Thanks...My "starter" patch follows:

------------------------[snip]------------------------

[PATCH] nfs: add a direct I/O count routine

...to count the number of bytes that we can stick in a single r/w req.

Signed-off-by: Jeff Layton <jlayton@redhat.com>
---
 fs/nfs/direct.c |   90 +++++++++++++++++++++++++++++++++++++++++++++++++++++++
 1 files changed, 90 insertions(+), 0 deletions(-)

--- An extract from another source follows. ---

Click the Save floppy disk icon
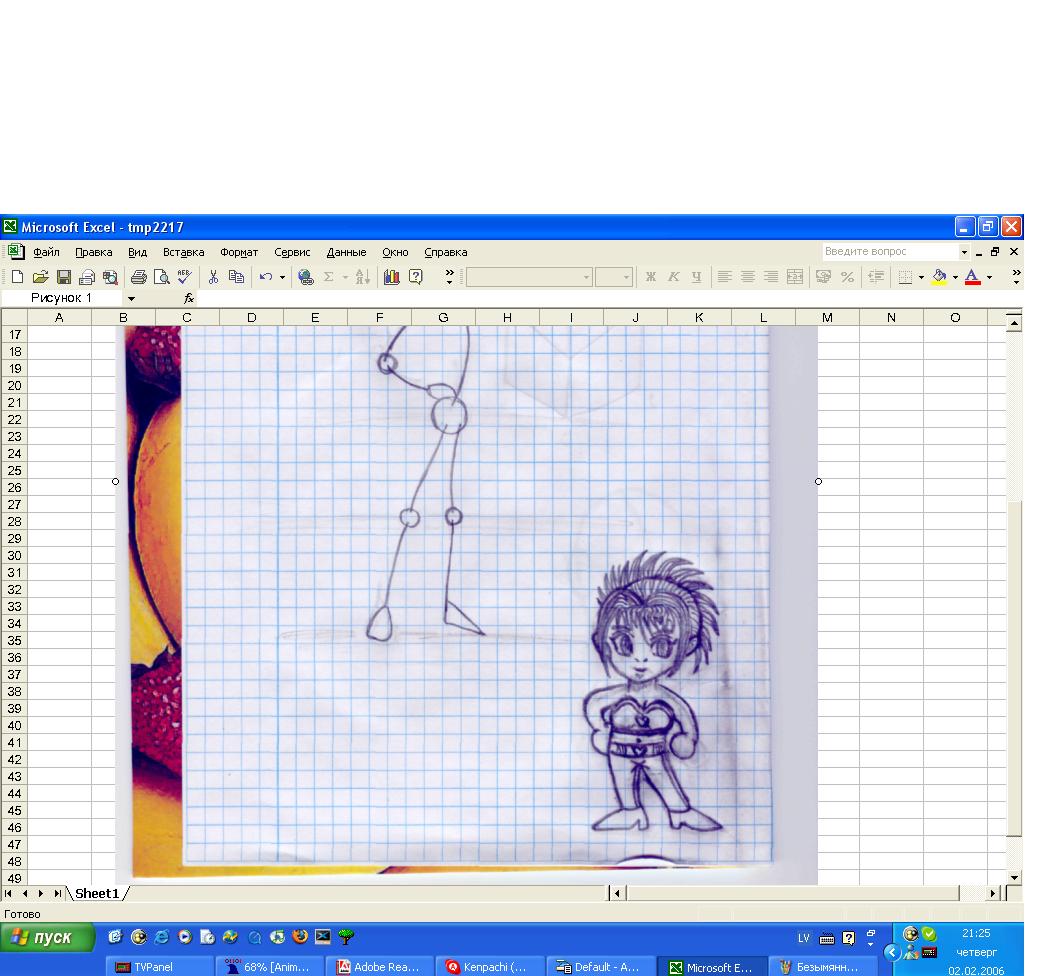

diff --git a/fs/nfs/direct.c b/fs/nfs/direct.c
index c8add8d..15658fe 100644
--- a/fs/nfs/direct.c
+++ b/fs/nfs/direct.c
@@ -227,6 +227,96 @@ static void nfs_direct_complete(struct nfs_direct_req *dreq)
 }
 
 /*
+ * Walk an iovec array, and count bytes until it hits "maxsize" or until it
+ * hits a "discontinuity" in the array.
+ */
+unsigned int
+nfs_direct_count(const struct iov_iter *i_orig, unsigned int maxsize)
+{
+	struct iov_iter i;
+	unsigned int count = 0, end_of_page, end_of_iov, end_of_seg;
+	unsigned long base;
+
+	/* copy iov_iter so original is preserved */
+	memcpy(&i, i_orig, sizeof(i));
+
+	/*
+	 * Determine how many bytes to end of page. Advance to end of page or
+	 * end of current iovec, or "size" bytes, whichever is closer.
+	 *
+	 * If end of a page, then continue to next page and repeat.
+	 *
+	 * If end of iovec, then see whether current iov ends on
+	 * page boundary and next one starts on one. If so, then
+	 * repeat.
+	 *
+	 * If not, then see if the iov's are "continuous". Are previous
+	 * end and current beginning on same page? If so, then see if
+	 * current end is just before next beginning. If so, repeat.
+	 *
+	 * If none of the conditions above are true, then break and
+	 * return current count of bytes.
+	 */
+	for (;;) {
+		base = (unsigned long)i.iov->iov_base + i.iov_offset;
+
+		/* bytes to end of page */
+		end_of_page = PAGE_SIZE - (base & (PAGE_SIZE - 1));
+
+		/* bytes to end of iov */
+		end_of_iov = i.iov->iov_len - i.iov_offset;
+
+		/* find min of end of page, end of iov, and r/wsize */
+		end_of_seg = min(end_of_page, end_of_iov);
+		end_of_seg = min(end_of_seg, maxsize);
+
+		iov_iter_advance(&i, end_of_seg);
+		maxsize -= end_of_seg;
+		count += end_of_seg;
+
+		/* Did we hit the end of array or maxsize? */
+		if (maxsize - end_of_seg == 0 || i.count == 0)
+			break;
+
+		/*
+		 * Else end_of_seg either == end_of_page or end_of_iov,
+		 * and iov has more data in it.
+		 */
+
+		/* Did we hit a page boundary, but next segement is in same
+		 * iov? If so, then carry on.
+		 */
+		if (end_of_page != end_of_iov && end_of_seg == end_of_page)
+			goto advance_ii;
+
+		/* Did iov end on a page boundary? Ensure next starts on one. */
+		if (end_of_page == end_of_iov &&
+		    (unsigned long)i.iov[1].iov_base & (PAGE_SIZE - 1))
+			break;
+
+		/* Make sure next iovec starts on same page as first */
+		if ((base & PAGE_MASK) !=
+		    ((unsigned long)i.iov[1].iov_base & PAGE_MASK))
+			break;
+
+		/* and the offsets match up */
+		if (end_of_iov + 1 != (unsigned long)i.iov[1].iov_base)
+			break;
+
+advance_ii:
+		/* Everything checks out. Advance into next iov and continue */
+		iov_iter_advance(&i, 1);
+		--maxsize;
+		++count;
+		/* Did we hit the end of array or maxsize? */
+		if (maxsize == 0 || i.count == 0)
+			break;
+	}
+
+	return count;
+}
+
+/*
  * We must hold a reference to all the pages in this direct read request
  * until the RPCs complete.  This could be long *after* we are woken up in
  * nfs_direct_wait (for instance, if someone hits ^C on a slow server).